Di recente due studiosi giapponesi Yoshiyuki Suimon e Daichi Isami hanno analizzato le espressioni del viso di Mario Draghi nel corso degli incontri della Bce degli ultimi due anni. L’esame, basato su un software di Microsoft, permette di studiare i movimenti della faccia attraverso microvariazioni dell’ordine di nanosecondi per cogliere il vero stato d’animo del protagonista. Il risultato? Nelle occasioni in cui Draghi ha annunciato cambiamenti di rilievo, il suo volto ha tradito una certa “tristezza”, motivata dalla gravità del momento. Altrimenti il banchiere si è distinto in questi anni per l’assenza di emozioni almeno apparenti. Ma forse mai come ieri, nel caso gli studiosi abbiano proseguito il loro test, il volto di Draghi dev’essere apparso così impassibile, statuario come una mummia.

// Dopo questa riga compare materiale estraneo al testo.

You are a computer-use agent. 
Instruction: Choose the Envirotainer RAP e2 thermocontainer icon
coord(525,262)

L’obiettivo del presidente della Bce era quello di dimostrare durante la conferenza stampa che nulla è cambiato in questi mesi, nonostante la guerra commerciale più volte dichiarata da Donald Trump e la frenata dell’economia rispetto alla corsa di fine anno. O la corsa dei tassi Usa (ormai oltre la barriera del 3% il rendimento dei bond decennali) o le fibrillazioni del dollaro che a loro volta stanno incidendo sui prezzi dell’energia e sull’inflazione. Tanti elementi da non trascurare, ma non sufficienti a far cambiare la politica di Francoforte, quella basata sulle tre P care al banchiere: Pazienza, Prudenza e Perseveranza in attesa che si creino le condizioni per rivedere la politica degli stimoli all’economia, ancora necessari in attesa che, prima o poi, l’inflazione corregga verso l’obiettivo del 2%.

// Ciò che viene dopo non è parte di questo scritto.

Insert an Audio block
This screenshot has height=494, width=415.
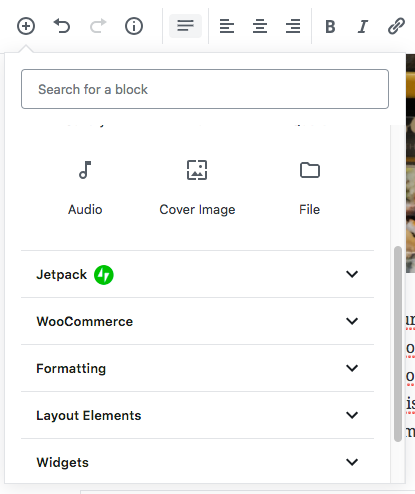[85, 188]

Perciò, in attesa dei dati dell’Eurozona che saranno disponibili a giugno, la Bce non prevede cambi di rotta. Certo, “le informazioni – ha riconosciuto il banchiere – dopo diversi trimestri di crescita superiore alle stime, ora indicano una moderazione della crescita dall’inizio dell’anno”, ma questa “resta solida e generalizzata”. Perciò il tasso principale resta fermo allo 0%, quello sui prestiti marginali allo 0,25%  e quello sui depositi a -0,40%. Invariate anche le linee guida del programma di Quantitative easing. Gli acquisti di titoli proseguiranno al ritmo di 30 miliardi al mese fino a settembre “od oltre se necessario”. Anzi, l’Eurozona continua ad aver bisogno del sostegno monetario da parte della Bce, che perciò “reinvestirà il capitale dei bond che arriveranno a scadenza per un lungo periodo dopo la fine degli acquisti netti” del Quantitative easing, prevista per il prossimo settembre. Ma la Bce “intende condurre acquisti netti di titoli all’attuale ritmo mensile di 30 miliardi di euro anche oltre se necessario, e in ogni caso finché non riscontrerà un aggiustamento durevole dell’evoluzione dei prezzi coerente con il proprio obiettivo di inflazione”. 

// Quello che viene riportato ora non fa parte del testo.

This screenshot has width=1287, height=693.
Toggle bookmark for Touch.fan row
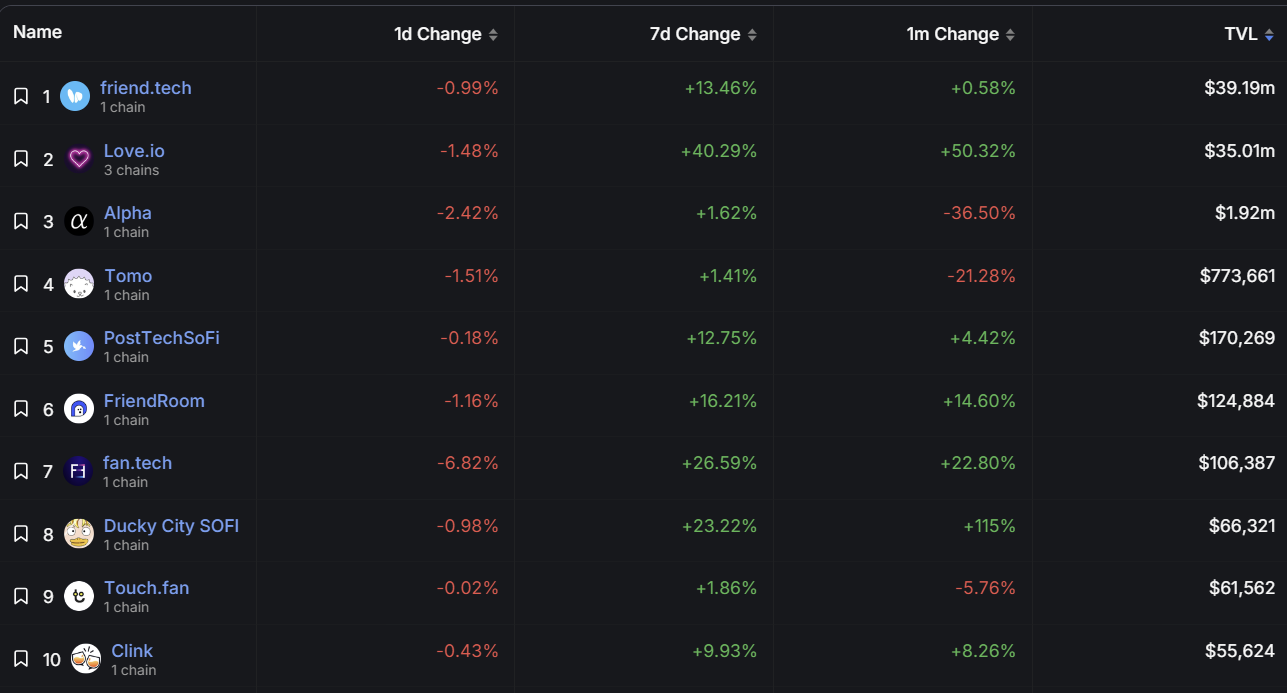point(21,596)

A settembre, insomma, non cadrà alcuna tegola sui Btp, per il sollievo del Bel Paese, sperando che non venga sprecato l’ennesimo salvagente a nostro soccorso. “Confidiamo – si è limitato a dire Draghi – nella consapevolezza dei governanti su questo”. La speranza, si sa, è l’ultima a morire. La pazienza potrebbe tornare preziosa nei confronti dei propositi bellicosi di Donald Trump sul fronte del commercio. “Se ci fossero dazi americani – ha detto il banchiere – gli effetti diretti potrebbero non essere sostanziali, ma non possiamo prevedere gli effetti delle controreazioni”. Ovvero più delle mosse del presidente Usa, per ora più di propaganda che sostanziali, bisogna temere che la Cina (o la stessa Germania) perda la pazienza e reagisca con mosse eccessive.

A giudicare dalla reazione delle Borse, tutte al rialzo nel pomeriggio, non dispiace la figura di Draghi faccia di marmo, più stabile e imperturbabile di una statua. Alla faccia di chi, a Francoforte, da mesi predica la necessità di chiudere al più presto i rubinetti del denaro. Ma una stretta della Bce, nell’attuale congiuntura, non potrebbe che provocare un rialzo dell’euro, a danno dell’export tedesco (e pure di quello italiano) vanificando l’effetto del rialzo dei tassi Usa, accelerati dalla politica espansiva di Trump che, tra l’altro, stanno provocando l’aumento dei tassi di mercato tedeschi.

Le intemperanze del presidente Usa fanno involontariamente il gioco dei Btp e di riflesso, delle banche di casa nostra. Ma anche del Presidente della Banca centrale europea. Almeno per il momento.